In such cases — and policing in Minnesota sure looks to be one — it's been necessary to do more than toss out "bad apples." The Legislature has also been obliged to amend the offending service's governance to better uphold public values and protect the public purse.
That was the case in 1878 when the state created the office of public examiner (today's state auditor's office) to detect and deter then-widespread graft by local officials. It was true in 1933, when the Legislature created Minnesota's first income tax to both bail out and improve failing public schools at the bottom of the Great Depression. The state's ensuing multi-decade quality push led to consolidation of what had been more than 8,000 school districts to 336 today.
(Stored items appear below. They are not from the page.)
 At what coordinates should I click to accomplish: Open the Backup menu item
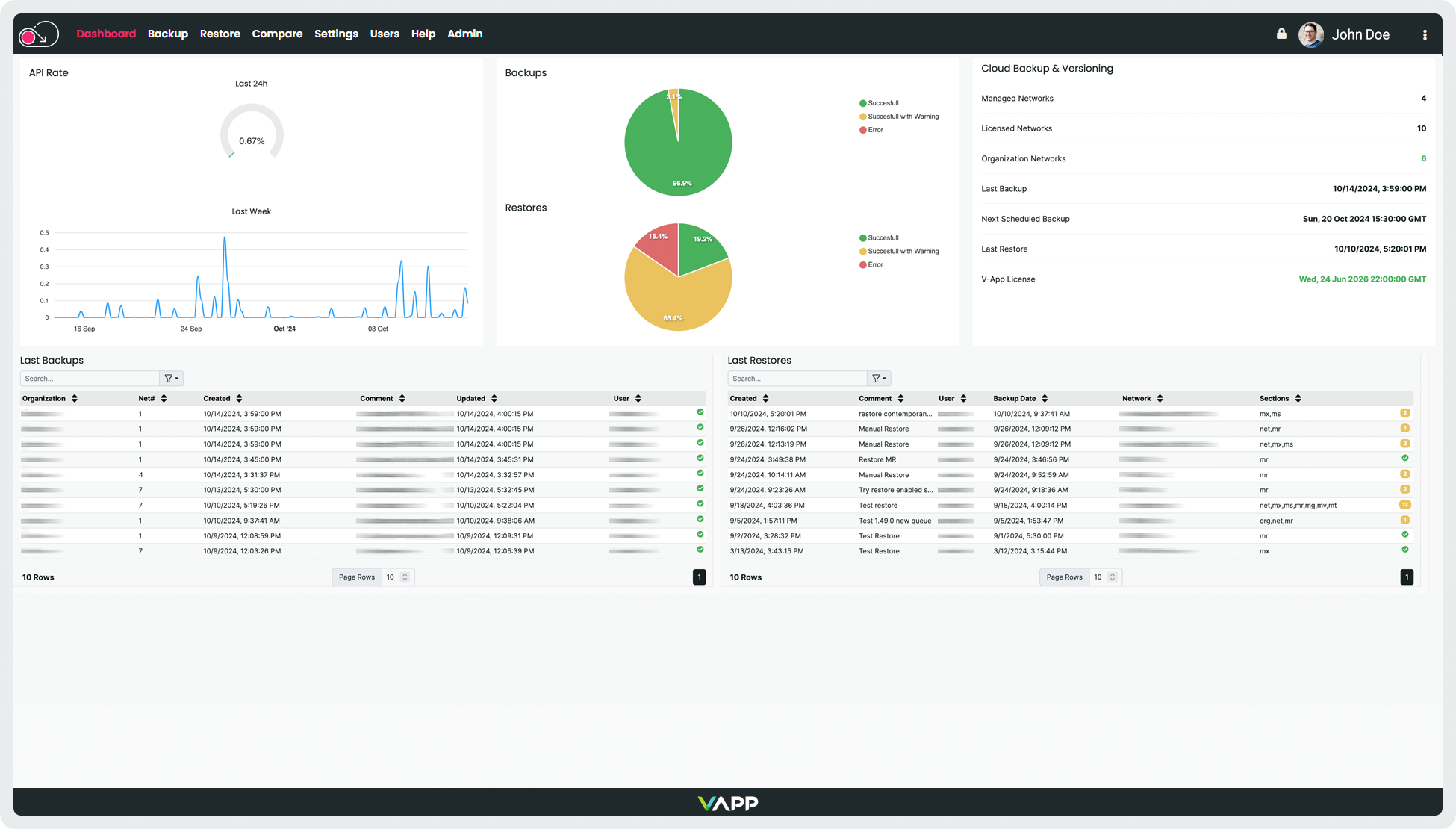(167, 34)
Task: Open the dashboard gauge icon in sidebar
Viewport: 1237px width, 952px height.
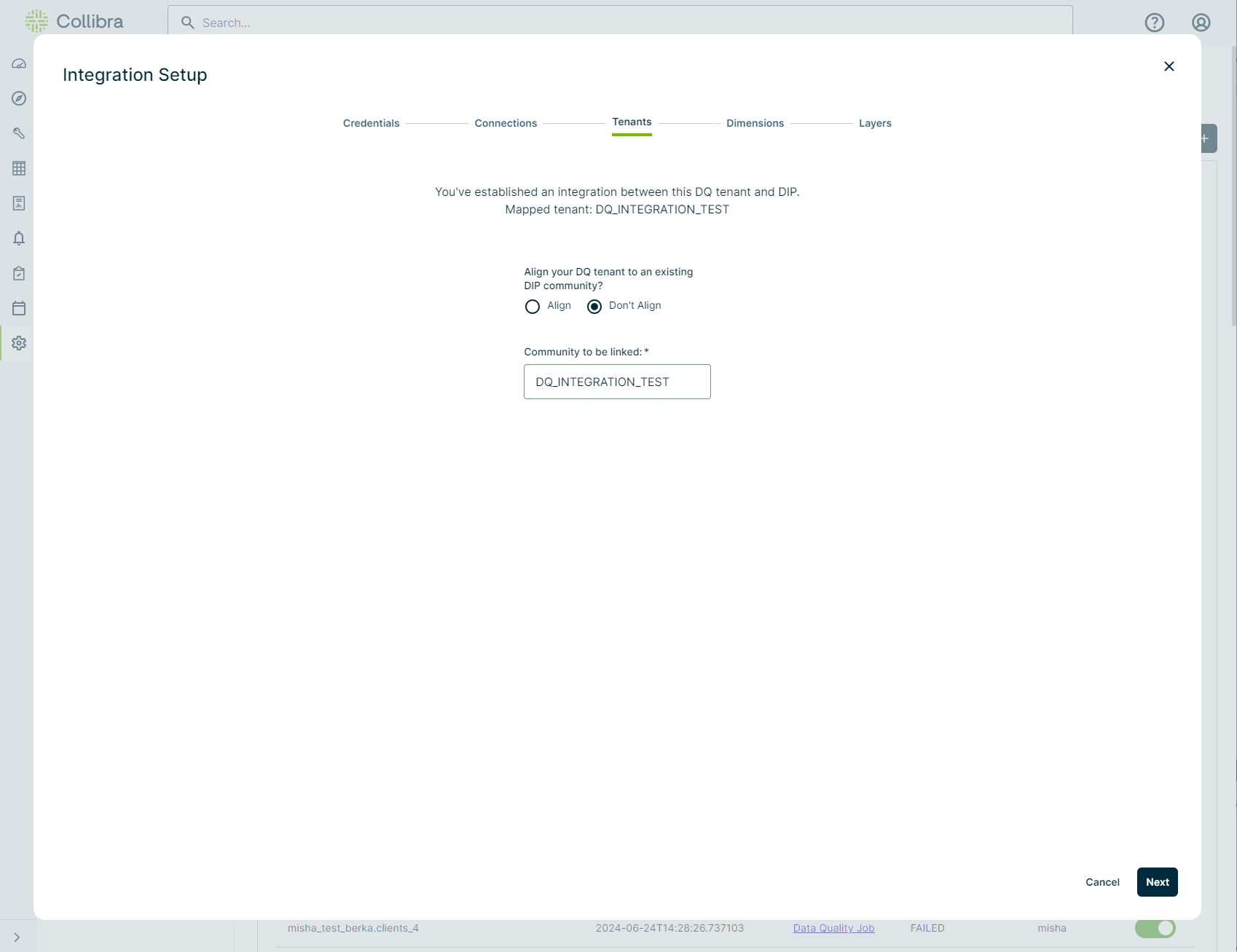Action: [x=18, y=63]
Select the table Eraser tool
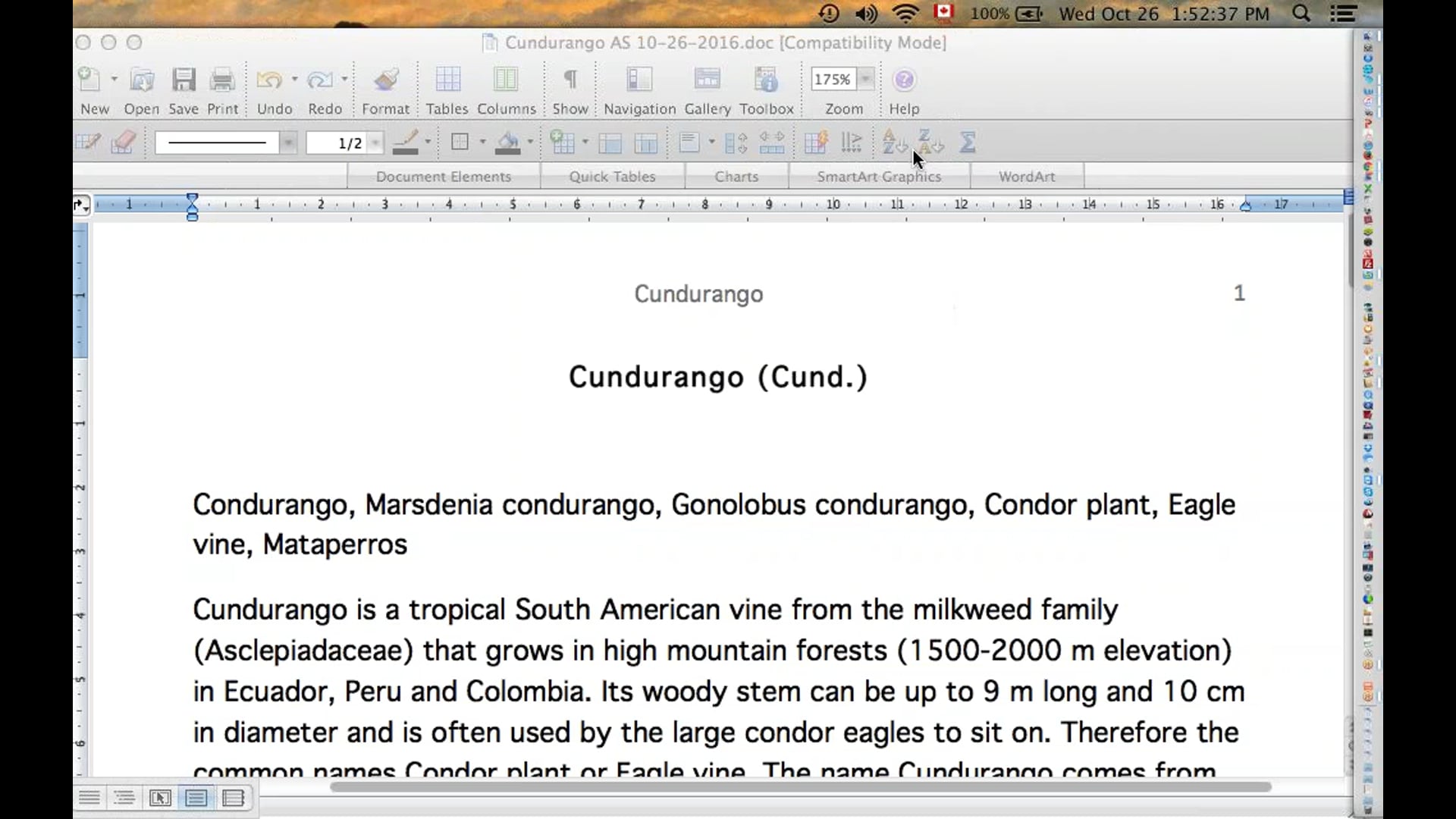Viewport: 1456px width, 819px height. [123, 142]
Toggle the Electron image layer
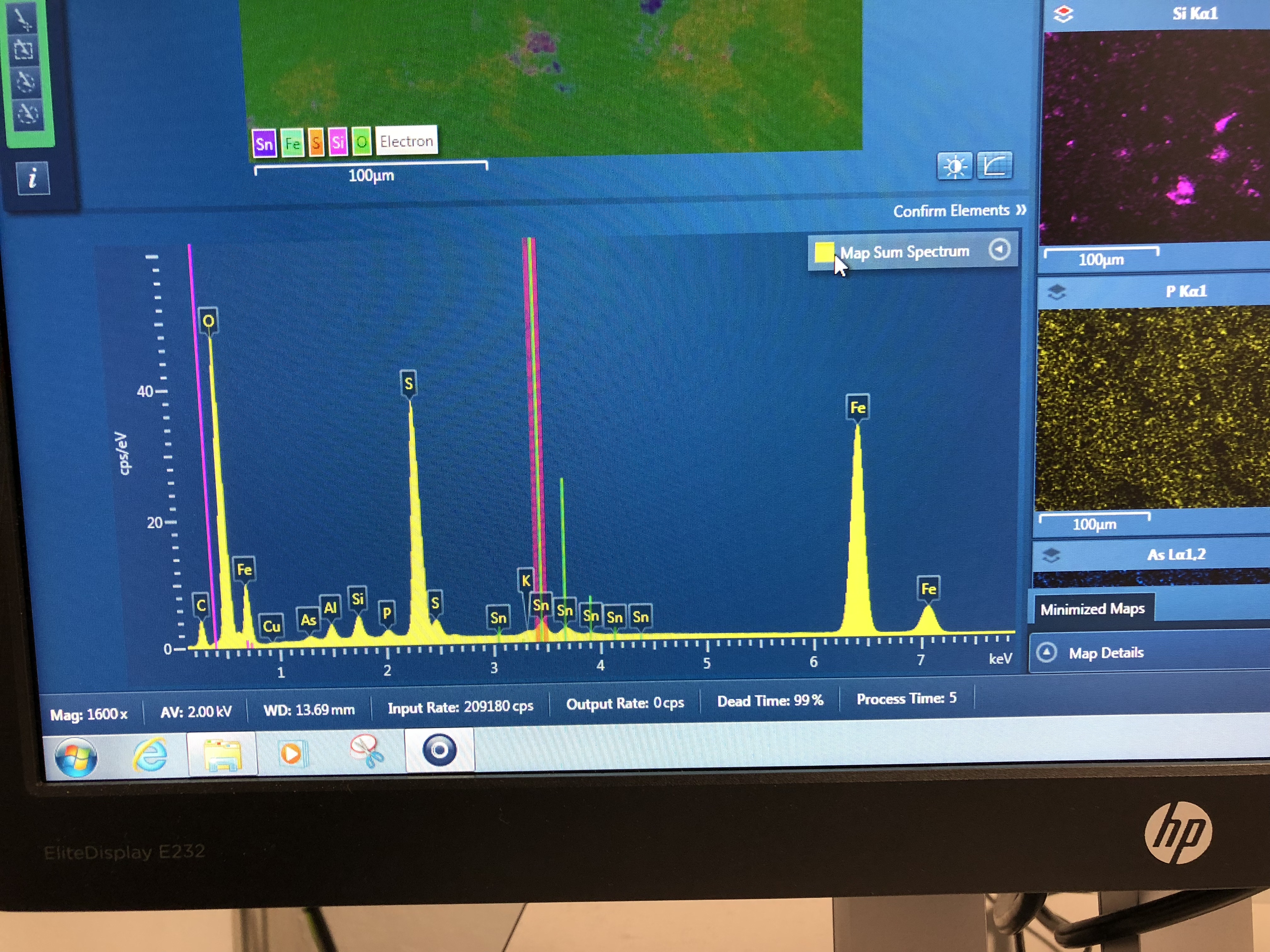This screenshot has width=1270, height=952. coord(406,141)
Fast-forward to the modern era: In 2009, the state Office of the Legislative Auditor blew the whistle on misuse of forfeited property by the Metro Gang Strike Force, leading to its dissolution.
Of course, the misdeeds of the Metro Gang Strike Force were minor blemishes compared with the ugly disfigurement of this state's reputation that's been caused by the overuse of deadly force in policing.
Racism, not bad governance, is the real root of today's policing problem, you say? I won't disagree. But that acknowledgment doesn't justify inaction by the 2021 Legislature. Get police governance right, and racism's sway over police practices has a better chance of diminishing.
Law enforcement in Minnesota consists of a tangled web of 417 overlapping departments and agencies and nearly 11,000 licensed officers. Those licenses are issued by state government. But as state Rep. Carlos Mariani, DFL-St. Paul, explained at an April 29 briefing, the state has typically failed to use those licenses as an accountability tool.